[begin Dataset content]

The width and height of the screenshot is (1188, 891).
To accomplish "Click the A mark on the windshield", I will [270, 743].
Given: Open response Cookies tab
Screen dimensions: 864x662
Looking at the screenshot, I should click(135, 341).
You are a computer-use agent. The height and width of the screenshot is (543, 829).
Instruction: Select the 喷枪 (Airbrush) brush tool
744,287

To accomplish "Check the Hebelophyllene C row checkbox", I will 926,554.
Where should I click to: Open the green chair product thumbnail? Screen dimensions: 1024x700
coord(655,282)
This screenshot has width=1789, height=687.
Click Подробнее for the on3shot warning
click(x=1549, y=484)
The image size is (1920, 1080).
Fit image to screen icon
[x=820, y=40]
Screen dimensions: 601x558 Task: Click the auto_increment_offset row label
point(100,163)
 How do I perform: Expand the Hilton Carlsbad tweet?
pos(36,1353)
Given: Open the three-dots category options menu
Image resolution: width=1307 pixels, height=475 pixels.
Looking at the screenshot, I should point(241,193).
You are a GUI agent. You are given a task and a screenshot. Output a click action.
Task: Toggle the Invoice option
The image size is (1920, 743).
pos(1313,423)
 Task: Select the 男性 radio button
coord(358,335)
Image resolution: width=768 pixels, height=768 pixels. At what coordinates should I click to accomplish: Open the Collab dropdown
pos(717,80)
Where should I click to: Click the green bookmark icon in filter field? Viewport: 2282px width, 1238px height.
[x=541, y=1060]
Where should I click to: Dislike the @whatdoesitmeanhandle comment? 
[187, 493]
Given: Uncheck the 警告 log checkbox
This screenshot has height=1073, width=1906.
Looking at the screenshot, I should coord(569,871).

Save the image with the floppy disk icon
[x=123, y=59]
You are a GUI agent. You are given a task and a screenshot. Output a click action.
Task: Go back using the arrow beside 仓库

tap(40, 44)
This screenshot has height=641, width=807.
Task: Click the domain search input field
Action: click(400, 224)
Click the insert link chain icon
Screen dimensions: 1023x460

[end Dataset content]

Short exercise
Please pick out every line in the records above that contains the word "Open", matching its case, and copy each one.

Result for this task
Given: Open response Cookies tab
Where should I click to: Open the green chair product thumbnail? Screen dimensions: 1024x700
Given: Open the three-dots category options menu
Image resolution: width=768 pixels, height=768 pixels. At what coordinates should I click to accomplish: Open the Collab dropdown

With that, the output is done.